The question of whether the Central Bank is a public officer for which the consent of the Attorney General is required before money in its custody can be garnished stems from the provision of Section 84 of the Sheriffs and Civil Process Act, Laws of the Federation of Nigeria, 2004. That section clearly provides that, where money liable to be attached by garnishee proceedings is in the custody or under the control of a public officer in his official capacity, the consent of the Attorney General must be sought and obtained before garnishee proceedings can be validly commenced and sustained. In its efforts to resolve this issue, the Court of Appeal has handed down some decisions which have pronounced the Central Bank of Nigeria as a ‘public officer’. This writer respectfully disagrees with the Court of Appeal, hence this article.
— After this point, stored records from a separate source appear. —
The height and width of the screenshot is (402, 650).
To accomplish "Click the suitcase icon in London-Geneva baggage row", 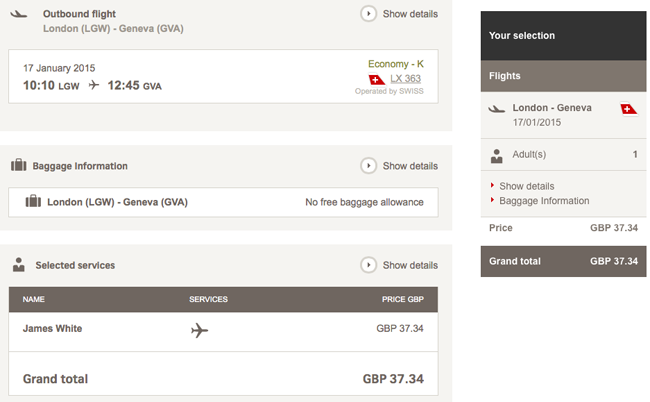I will coord(33,201).
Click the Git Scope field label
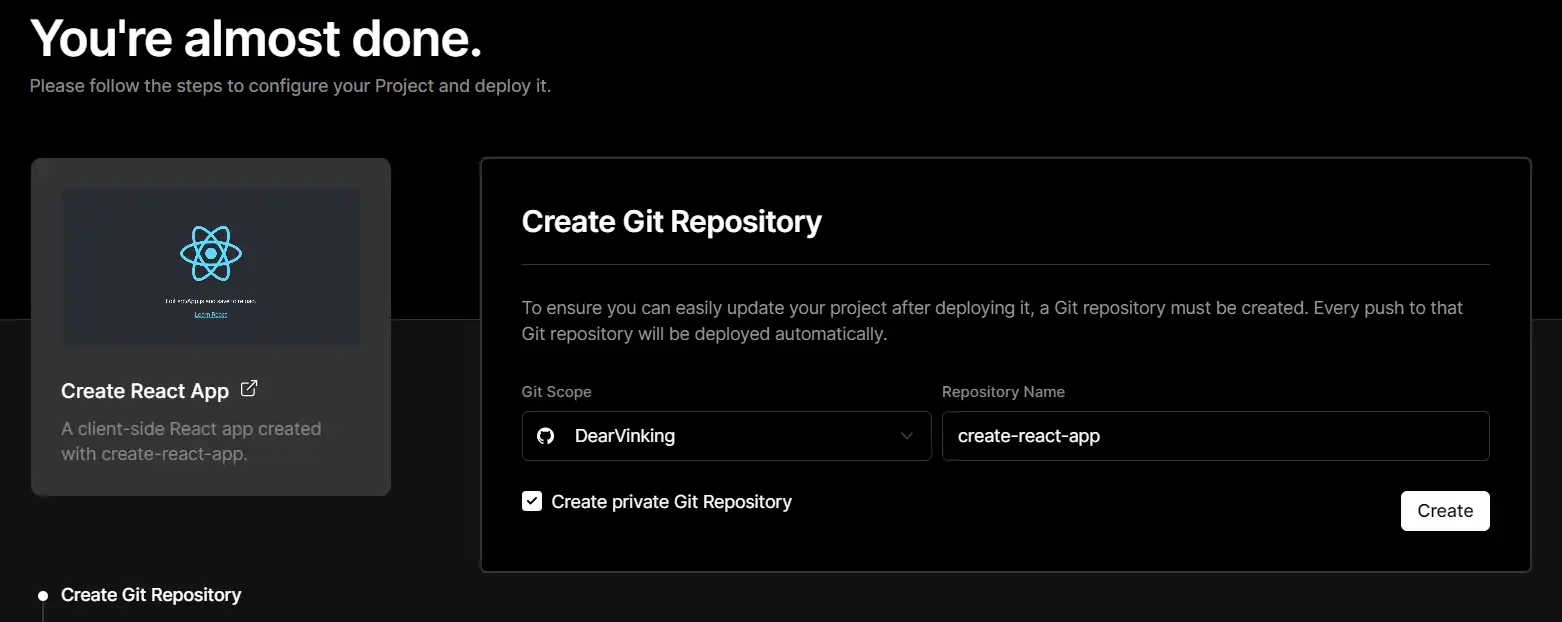1562x622 pixels. pyautogui.click(x=556, y=392)
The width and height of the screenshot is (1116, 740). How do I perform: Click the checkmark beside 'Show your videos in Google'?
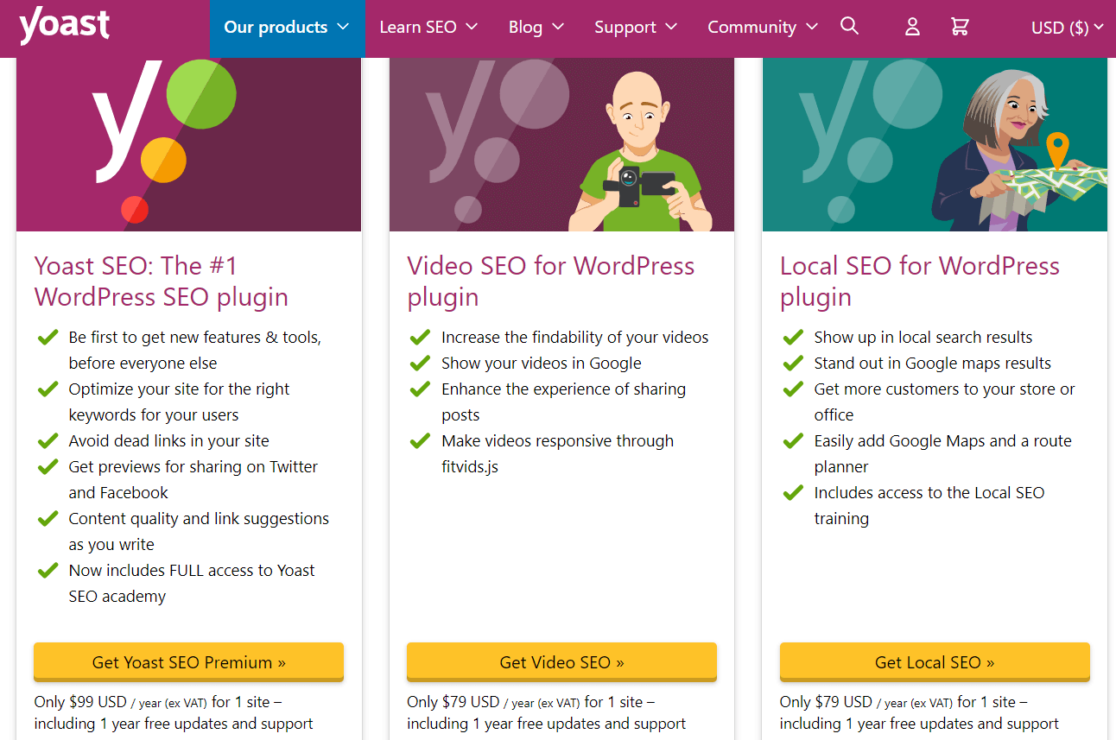click(420, 363)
Some Decisions of the Court of Appeal Pronouncing the Central Bank of Nigeria as a Public Officer:

In the case of Central Bank of Nigeria v. Hydro Air (Pty) Ltd reported in, (2014) 16 NWLR (Pt.1434) 482 at 522 paragraphs B-D, the Court of Appeal, per Iyizoba, JCA held thus:

‘’Section 318 of the 1999 Constitution on which the cross-appellant has placed reliance on to contend that reference to public officer in section 84 of the Sheriffs and Civil Process Act cannot include the cross-appellant defendant defines ‘’public service of the Federation’’ to include ‘’staff of any statutory corporation established by an Act of the National Assembly.’’ There is in fact no doubt that this definition includes officials of the Central Bank of Nigeria.

When this provision is examined critically vis-à-vis the provision of section 84 of the Sheriffs and Civil Process Act, it will be seen that funds in the coffers of the Central Bank of Nigeria are actually funds in the custody or under the control of a public officer in his official capacity. This is because the Central Bank of Nigeria is an artificial entity and it is the officials of the body that control the money or funds in the coffers of the entity.’’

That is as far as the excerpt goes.